Alisson Moraes | Sobre lobos, borboletas, andorinhas e bestas: o ‘safári humano’ no cerco de Sarajevo

Sonho com um tempo em que barbaridade signifique, como em Drummond, a recusa até mesmo de ferir borboletas e andorinhas

Vista panorâmica da cidade de Sarajevo, na Bósnia

Seria o homem o lobo do próprio homem? “Homo homini lupus”, escreveu Thomas Hobbes no século XVII, retomando a clássica frase do dramaturgo romano Plauto, no século III antes de Cristo. Sempre me pareceu pessimista demais essa ideia de que trazemos a violência na raiz. No entanto, diante do tema desta coluna, é difícil não concordar, ao menos em parte, com o pessimismo de Hobbes, Plauto e tantos outros que enxergaram na história humana uma espantosa capacidade de crueldade.
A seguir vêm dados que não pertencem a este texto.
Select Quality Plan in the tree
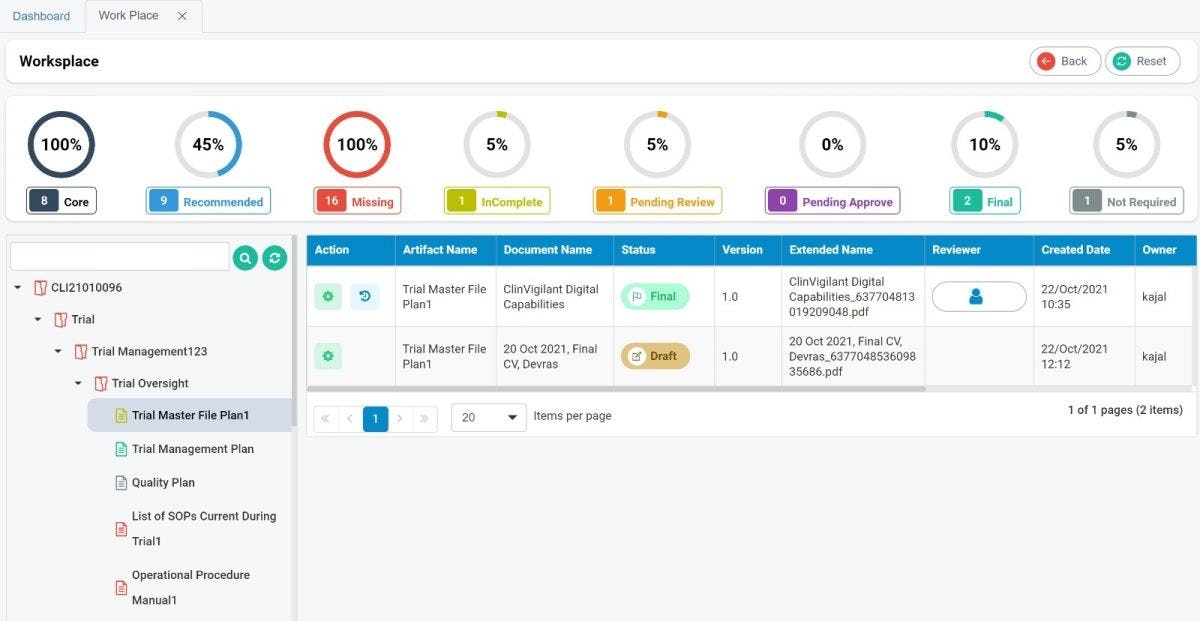 [x=163, y=482]
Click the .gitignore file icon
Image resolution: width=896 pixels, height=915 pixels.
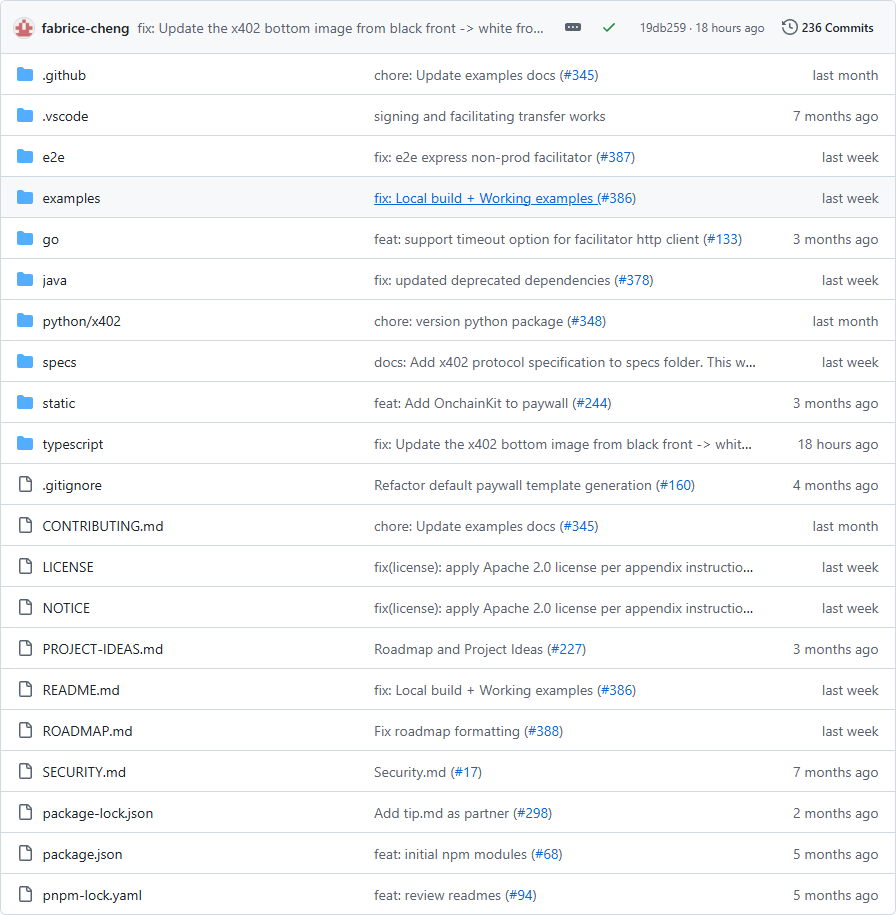[x=25, y=485]
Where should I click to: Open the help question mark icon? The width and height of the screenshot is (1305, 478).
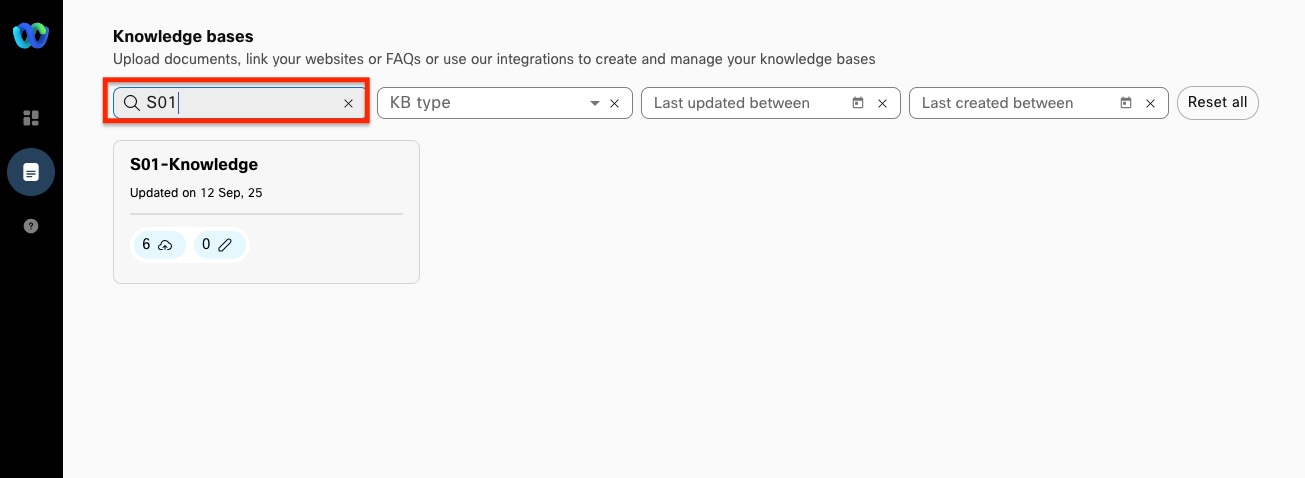(31, 226)
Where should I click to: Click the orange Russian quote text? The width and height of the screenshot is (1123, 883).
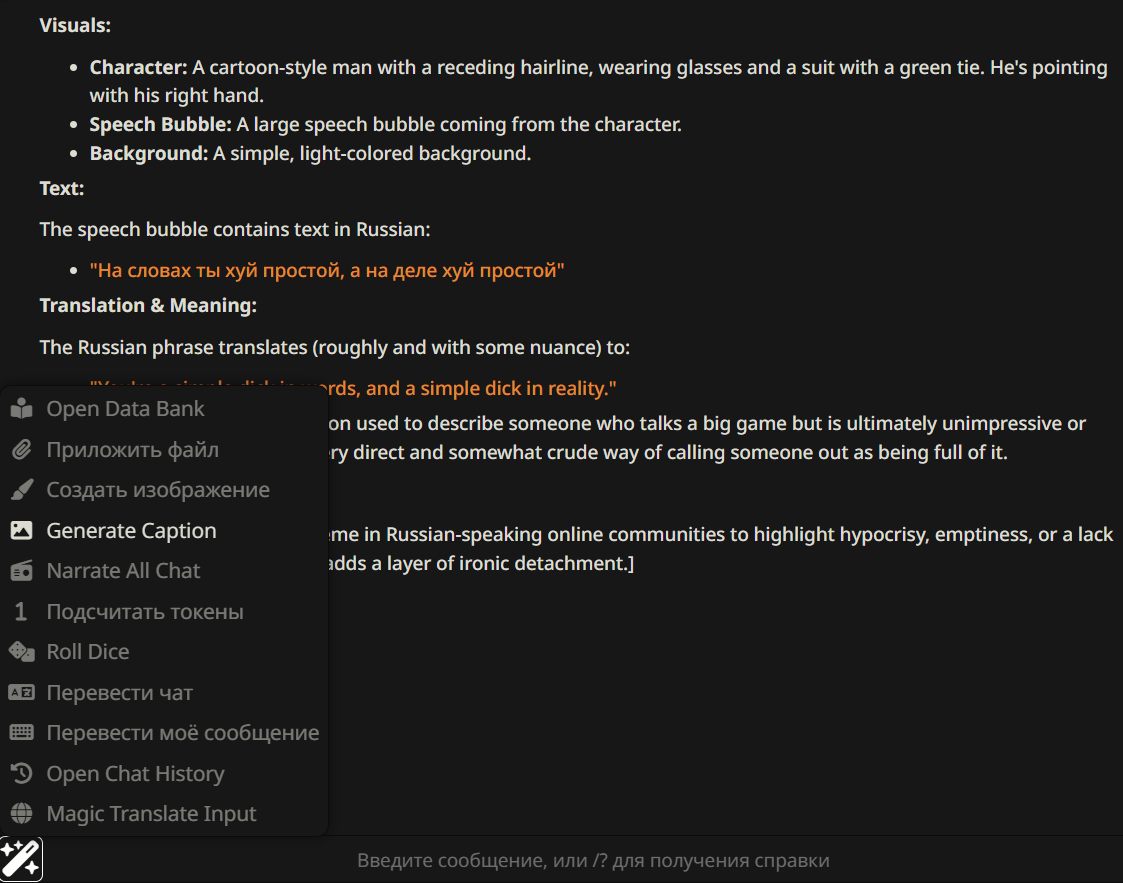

No início dos anos 1990, enquanto se proclamava o “fim da história” e se celebrava o triunfo definitivo da democracia liberal, uma capital europeia era cercada por quase quatro anos, bombardeada dia após dia, varrida por disparos de atiradores escondidos em janelas e nas montanhas. Sarajevo, encravada no coração do continente que se orgulhava de sua civilização, transformou-se em metáfora cruel dessa contradição: a mesma Europa que discursava sobre direitos humanos assistia, entre um telejornal e outro, a massacres transmitidos em tempo real.

Em meio a esse absurdo, a banda irlandesa U2 compôs, inspirada no cerco, a canção “Miss Sarajevo”, em que a voz de Luciano Pavarotti se sobrepõe à melancolia do rock e pergunta, com delicadeza cortante, o que ainda pode florescer num lugar em que “já não se sabe rezar” e a esperança estava suspensa. A música nasceu do concurso de beleza realizado na cidade sitiada e transformou em melodia uma pergunta brutal: como continuar vivendo, amando, sonhando, se até atravessar a rua pode significar encontrar a morte?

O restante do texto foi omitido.